We sat there, just sat, while he regained his composure.

“It’s getting to be time to go.”

I turned and took my seat on the fireman’s side.

“All aboard. All aboard,” I heard the call and checked the steam pressure: 230 pounds with plenty of water.

He gave two blasts on the whistle and we moved with great precision out of the station.

Since we were underway, I made up my mind to sit in the spare seat behind him and just hold his hand and I pondered, if you have ever wondered why steam engine whistles seem so forlorn, it is because of all the loves gained and lost while working on the railroad.

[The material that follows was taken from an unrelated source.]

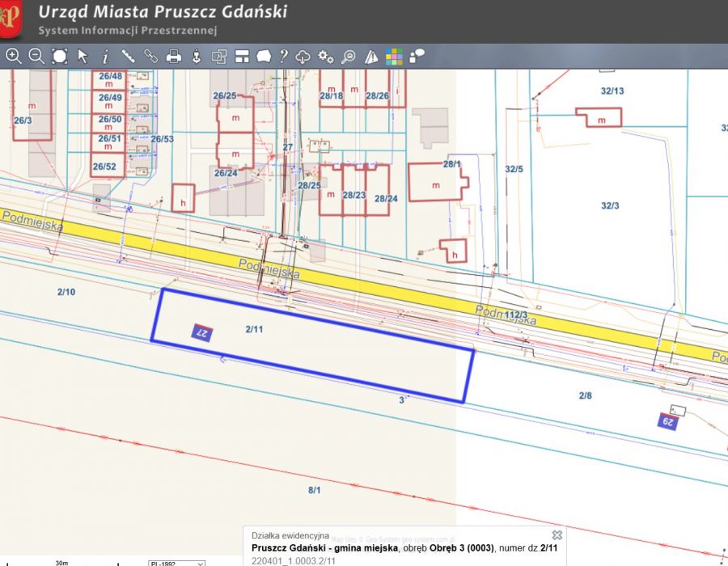Click parcel label 2/11 on the map

[x=254, y=329]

Western Union The Pocket Watch

Glancing over, I saw him  reach into the top pocket of his overalls and produced a pocket watch, securely attached to a button hole in the bib of his overalls by a gold-toned copper alloy chain with a Masonic medallion on the end.

He consulted the time. “It’s three-o-two, we will leave in 8 minutes,” he proclaimed, still in the pensive mood he had been in all morning.

The watch was large as pocket watches go,  given to him by his father ten years ago as a gift when he was appointed a Railroad Engineer. He was the third family member to have the watch; in the late 1880’s, his grandfather was the original owner. Now, both father figure’s were gone. His wife gone; his mother was ill; a great many losses for a man with time left.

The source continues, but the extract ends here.